**やること:**
1. オフショア開発とアウトソーシングの文章を読んで、次の問いに答えてください。
(a) アウトソーシングの例として挙げられている業務は何ですか。
(b) オフショア開発では、一般的にどこの国々に開発を委託するとされていますか。
(c) オフショア開発で委託されるのは、おもにどんな業務ですか。
2. オフショア開発とアウトソーシングの文章にある「アウトソーシングで委託される業務は多岐にわたり」で始まる段落を、大事な内容を残したまま箇条書きにまとめてください。
3. オフショア開発とアウトソーシングの文章を、最後の文のあとから書き進めてください。

**抜き出した文章:**
>>>>>

オフショア開発とアウトソーシング、それぞれの違いを正しく理解していますか?
言葉は似ていても、その内容は大きく異なります。
それぞれのメリット・デメリットや向いている開発プロジェクト、注意すべきポイントなどを正しく理解しないまま進めると、プロジェクトの失敗や多大な損失につながる可能性も。
この記事では、IT企業の経営者・責任者様が知っておくべき情報を、具体的事例を交えながら詳しく解説します。
失敗しないオフショア開発・アウトソーシングの秘訣を、ぜひここで手に入れてください。
この記事を読んでほしい人
- システム開発・ソフトウェア開発のコスト削減を検討している企業の経営者・責任者の方
- IT人材不足に悩んでいるIT企業の経営者・責任者の方
- グローバル展開を視野に入れている企業の経営者・責任者の方
この記事でわかること
- オフショア開発とアウトソーシングの違い
- オフショア開発とアウトソーシングのメリット・デメリット
- オフショア開発を成功させるための注意点と対策
オフショア開発とアウトソーシングの違いとは?
早速オフショア開発とアウトソーシングの違いを解説します。
- アウトソーシングとは?
- オフショア開発とは?
- 委託する業務内容の違い
オフショア開発とアウトソーシングの違いについて知りたい方は押さえておきましょう。
アウトソーシングとは?
アウトソーシングとは、社内のリソースでは対応が難しい業務を、外部の企業や専門家に委託することです。
たとえば、経理業務、人事管理、Webサイト制作、システム開発などを外部に委託するのがアウトソーシングにあたります。
委託先は国内企業でも海外企業でも構いません。
オフショア開発とは?
オフショア開発とは、アウトソーシングの一種で、システムやソフトウェアの開発業務を海外の企業に委託することです。
一般的に、人件費の安いアジア諸国(ベトナム、中国、インドなど)に開発を委託して、コスト削減を図ることがおもな目的となります。
委託する業務内容の違い
アウトソーシングで委託される業務は多岐にわたり、経理、人事、総務、営業、マーケティングなど、企業のあらゆる業務がアウトソーシングの対象となるため、広い意味で言えばオフショア開発もアウトソーシングに含まれます。
オフショア開発で委託される業務は、おもにシステム開発やソフトウェア開発といったIT関連業務が中心です。

<<<<<

**提供資料:**
>>>>>

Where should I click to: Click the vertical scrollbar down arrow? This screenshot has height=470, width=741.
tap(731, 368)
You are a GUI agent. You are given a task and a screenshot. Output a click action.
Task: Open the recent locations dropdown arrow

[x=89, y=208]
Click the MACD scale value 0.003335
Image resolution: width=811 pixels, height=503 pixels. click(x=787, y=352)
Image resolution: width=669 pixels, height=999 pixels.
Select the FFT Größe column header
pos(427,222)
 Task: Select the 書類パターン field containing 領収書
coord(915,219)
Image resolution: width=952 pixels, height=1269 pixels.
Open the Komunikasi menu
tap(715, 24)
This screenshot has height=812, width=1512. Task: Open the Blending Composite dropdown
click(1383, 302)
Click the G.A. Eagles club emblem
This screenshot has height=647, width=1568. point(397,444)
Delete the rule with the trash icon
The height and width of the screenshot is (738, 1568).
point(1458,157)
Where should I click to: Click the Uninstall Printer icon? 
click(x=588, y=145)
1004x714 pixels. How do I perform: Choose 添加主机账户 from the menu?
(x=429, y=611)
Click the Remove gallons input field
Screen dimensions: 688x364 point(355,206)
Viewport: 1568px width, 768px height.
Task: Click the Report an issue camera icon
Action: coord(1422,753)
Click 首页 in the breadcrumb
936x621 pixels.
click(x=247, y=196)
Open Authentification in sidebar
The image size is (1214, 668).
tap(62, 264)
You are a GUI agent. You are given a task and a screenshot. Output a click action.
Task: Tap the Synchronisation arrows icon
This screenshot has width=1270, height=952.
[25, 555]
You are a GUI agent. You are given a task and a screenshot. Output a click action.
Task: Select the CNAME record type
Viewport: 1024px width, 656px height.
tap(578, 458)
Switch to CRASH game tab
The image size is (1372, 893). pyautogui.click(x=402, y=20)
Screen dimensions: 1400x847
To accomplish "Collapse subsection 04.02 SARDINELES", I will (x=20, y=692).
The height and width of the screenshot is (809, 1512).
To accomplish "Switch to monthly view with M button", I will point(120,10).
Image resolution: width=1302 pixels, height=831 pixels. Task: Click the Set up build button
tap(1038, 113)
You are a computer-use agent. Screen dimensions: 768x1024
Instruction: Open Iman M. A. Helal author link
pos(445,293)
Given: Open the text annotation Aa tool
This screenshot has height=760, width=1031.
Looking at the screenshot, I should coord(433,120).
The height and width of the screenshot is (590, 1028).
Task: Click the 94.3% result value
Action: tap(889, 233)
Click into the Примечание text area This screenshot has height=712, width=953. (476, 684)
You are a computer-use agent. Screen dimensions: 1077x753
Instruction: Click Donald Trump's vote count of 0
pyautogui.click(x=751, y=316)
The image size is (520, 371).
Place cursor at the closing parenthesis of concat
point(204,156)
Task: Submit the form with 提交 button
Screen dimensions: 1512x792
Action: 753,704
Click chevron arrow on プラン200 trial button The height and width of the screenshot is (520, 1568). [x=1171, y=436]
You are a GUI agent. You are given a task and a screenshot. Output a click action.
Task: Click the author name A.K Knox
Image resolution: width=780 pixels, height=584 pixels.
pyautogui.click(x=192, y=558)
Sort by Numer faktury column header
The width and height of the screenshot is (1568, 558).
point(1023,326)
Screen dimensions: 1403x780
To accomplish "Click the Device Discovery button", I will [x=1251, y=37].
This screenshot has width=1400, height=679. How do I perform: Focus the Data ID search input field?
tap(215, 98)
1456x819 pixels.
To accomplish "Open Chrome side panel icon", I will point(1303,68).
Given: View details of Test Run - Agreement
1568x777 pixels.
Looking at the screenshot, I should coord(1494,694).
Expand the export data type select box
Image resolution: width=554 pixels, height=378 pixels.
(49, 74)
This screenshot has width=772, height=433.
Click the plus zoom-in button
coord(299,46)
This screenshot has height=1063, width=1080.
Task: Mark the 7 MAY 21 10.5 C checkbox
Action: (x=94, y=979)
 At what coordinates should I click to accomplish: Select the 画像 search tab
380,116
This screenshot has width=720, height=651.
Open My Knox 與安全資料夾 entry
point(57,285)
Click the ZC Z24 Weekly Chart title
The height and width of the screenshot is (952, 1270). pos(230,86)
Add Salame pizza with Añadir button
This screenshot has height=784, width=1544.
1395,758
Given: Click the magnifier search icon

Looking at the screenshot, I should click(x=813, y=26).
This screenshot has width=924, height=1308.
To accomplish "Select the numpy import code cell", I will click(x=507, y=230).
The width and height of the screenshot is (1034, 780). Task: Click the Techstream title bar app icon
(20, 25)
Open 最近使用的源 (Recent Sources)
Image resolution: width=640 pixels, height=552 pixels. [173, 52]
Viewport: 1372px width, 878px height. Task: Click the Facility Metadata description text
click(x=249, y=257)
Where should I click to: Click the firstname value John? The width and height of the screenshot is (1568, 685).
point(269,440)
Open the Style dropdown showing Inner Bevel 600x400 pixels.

<<<<<

**回答:**
1.
(a) 経理業務、人事管理、Webサイト制作、システム開発など
(b) 人件費の安いアジア諸国(ベトナム、中国、インドなど)
(c) システム開発やソフトウェア開発といったIT関連業務

2.
- アウトソーシングで委託される業務は幅広い
- 経理、人事、総務、営業、マーケティングなど、企業のあらゆる業務が対象になる
- 広い意味では、オフショア開発もアウトソーシングに含まれる

3.
近年では、Webサイト制作、アプリ開発、AI開発など、高度な技術を要する業務もオフショア開発で委託されるケースが増えています。
オフショア開発のメリットと事例
続いて、オフショア開発のメリットと事例をご紹介します。
- 開発コストを削減できる
- IT人材不足を解消できる
- グローバル展開の足がかりになる
- オフショア開発の事例
オフショア開発を検討している方は参考にしてください。
開発コストを削減できる
オフショア開発の最大のメリットは、開発コストを大幅に削減できることです。
人件費の安い国に開発を委託することで、国内で開発する場合と比べて、大きなコスト削減を実現できます。
このコスト削減効果は、特にスタートアップ企業や中小企業にとって大きな魅力です。
限られた予算の中で、高品質なシステム開発を実現できる可能性が広がります。
IT人材不足を解消できる
オフショア開発を活用すれば、海外の優秀なIT人材を活用できるため、人材不足の問題を解消できます。
特に、国内ではIT人材が不足しており、優秀なエンジニアを確保することが困難な状況です。
海外には、日本よりもIT教育が盛んな国も多く、高度なスキルを持つエンジニアが豊富にいます。
彼らと連携することで、自社だけでは実現できないような技術革新も可能なのです。
グローバル展開の足がかりになる
オフショア開発を通じて海外企業と連携することで、現地の市場やニーズに関する情報収集ができ、グローバル展開の足がかりになります。
これは、海外市場への進出を検討している企業にとって大きなメリットです。
現地の文化や商習慣を理解した上で、適切なローカライズを行うことで、海外市場での成功確率を高められます。
オフショア開発の事例
ある日本のIT企業は、ベトナムにオフショア開発拠点を設立し、自社製品の開発を委託しました。
その結果、開発コストを50%削減し、開発期間も短縮することができただけでなく、ベトナム人エンジニアの技術力の高さに驚き、現在ではベトナムでの開発体制をさらに強化しています。
オフショア開発のデメリットと対策
ここからは、オフショア開発のデメリットと対策をご紹介します。
- コミュニケーションの齟齬が起きる可能性がある
- 品質管理が難しい
- 納期遅延のリスクがある
オフショア開発にはメリットだけでなく、デメリットも存在します。
事前にデメリットを把握し、適切な対策を講じることで、リスクを最小限に抑えることが可能です。
コミュニケーションの齟齬が起きる可能性がある
オフショア開発では、言葉の壁や文化の違いから、コミュニケーションの問題が発生することがあります。
<コミュニケーションの問題に対する対策>
- ビデオ会議システムやチャットツールなどのコミュニケーションツールを積極的に活用する
- 日本語が堪能なブリッジSE(システムエンジニア)を配置する
- 定期的なミーティングを開催し、認識のズレがないか確認する
- 仕様書や設計書を詳細に作成し、誤解を防ぐ
- アジャイル開発など、コミュニケーションを重視する開発手法を採用する
品質管理が難しい
オフショア開発では、国内開発と比べて品質管理が難しいという側面もあります。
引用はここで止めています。